Elena started. Was someone speaking to her? She glanced around. On the steps of the building next door to Elena’s sat an old woman with skin the darkest shade of brown Elena had ever seen. She wore a flowered bandana tied around her head, and in her hands a strand of yellow yarn twitched between two long, metal needles. Elena wondered what she was making. Mittens? A sweater? No, not in this heat, she thought.
The woman looked up from her knitting and spoke again, a little louder than before. Her accent sounded slanted and round, like people who came from the South.
“I said are you headin’ off to school?”
Elena allowed herself a brief glance in the woman’s direction but then quickly looked back to the street. This was the city after all, and Papi had warned her about strangers.
The light turned red and the flow of cars stopped, their engines grumbling and growling like animals pulling against invisible leashes.
Elena reached into her pants pocket and pulled out a brown plastic tube the length of her palm. She held the inhaler to her lips and pressed the button on the bottom of the canister. A cool mist filled her lungs. She felt a little better now, but the cars still snarled at her, and the street loomed in front of her like a black void that could swallow her whole.
Elena knew she should cross. She would be late to school if she didn’t. There was nothing epic about it, really. She just had to take one step after another. But the longer she waited the harder it was to pry her feet from the curb.
“What’cha scared of?” said the woman. Elena felt her staring at the back of her head. “Cars don’t bite, y’know. The way you jus’ standin’ there, you’d think they was a pack of alligators.”
The woman was talking to her, but why? What could she possibly want?
Elena stiffened. She had to get to school. It was her first day, after all. As she willed herself to step off the curb, she tried to picture her farm and the way the fading daylight cast lacy shadows across the barley fields. She took a deep breath and lifted her foot.
Suddenly, the street rippled. Elena leapt back with a start. Scrunching her eyebrows, she peered curiously at the street, which swelled and sloshed like water in a bucket. Then the color of it shifted from black to a sickly shade of green.
Elena looked up at the city’s squat concrete buildings with their sharp, straight edges. She watched with astonishment as her new neighborhood, section by section, began to transform—the café, the florist shop, even the apartment buildings all melted into mud, street lamps sprouted leaves and became trees, and where the cars had been appeared the ridged backs of alligators half submerged beneath the murky water.
Soon the entire city had vanished, replaced with a hot, humid swamp that smelled of earth and damp moss. Elena listened to the sound of croaking frogs and swatted at a mosquito buzzing in her ear. For a single moment, she forgot about the cars, and the city, and school, and just stared. She was too amazed at her new surroundings to be afraid. Then, curiosity getting the better of her, she dipped the toe of her left sneaker into the water.

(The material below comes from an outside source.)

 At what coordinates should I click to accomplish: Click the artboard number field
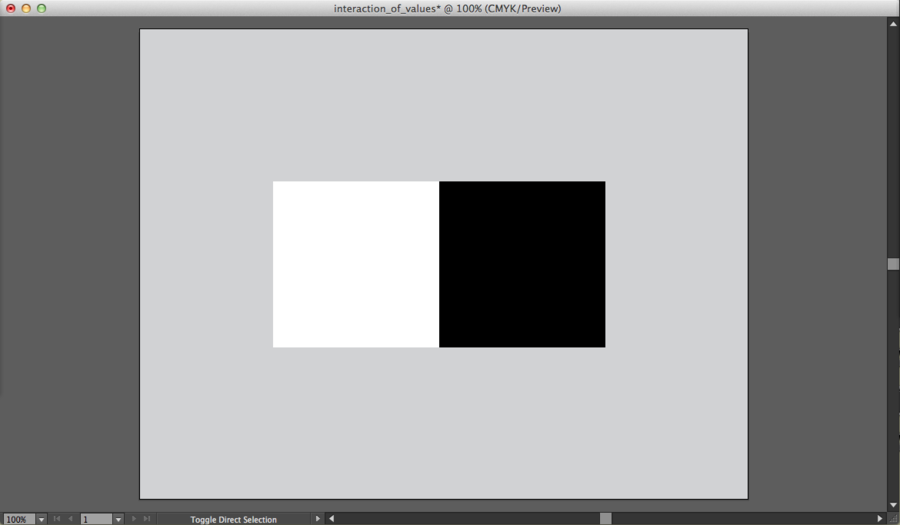pyautogui.click(x=96, y=519)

All of a sudden, a monstrous gray gator sprang up like a giant mousetrap and snapped its tooth-filled jaws, missing her by inches. Elena threw her arms in front of her face and screamed.

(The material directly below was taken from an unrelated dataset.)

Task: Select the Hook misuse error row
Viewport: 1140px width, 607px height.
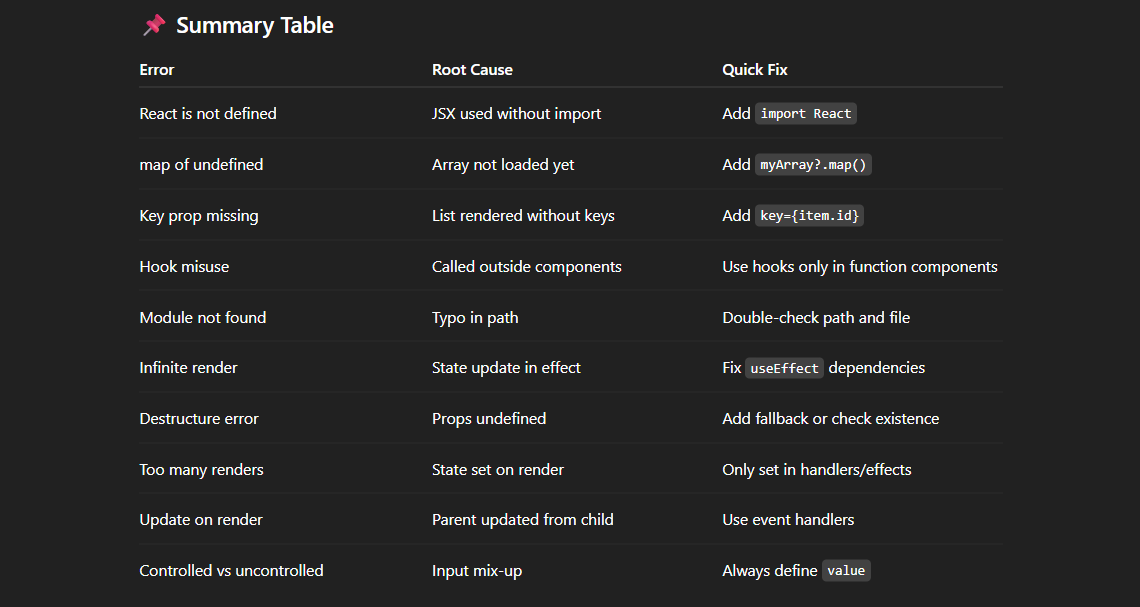Action: coord(184,267)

The frog sounds and the mossy smell vanished, and the all too familiar stench of exhaust fumes filled her nose. Elena lowered her arms. She was back on the corner of Fair Oaks Boulevard, the woman’s knitting needles clicking away.
The signal turned green, and the cars at the intersection lurched forward. Elena turned and ran as fast as she could up the front steps to her complex. Then she rushed inside, down the hall to her apartment, and slammed the door shut behind her.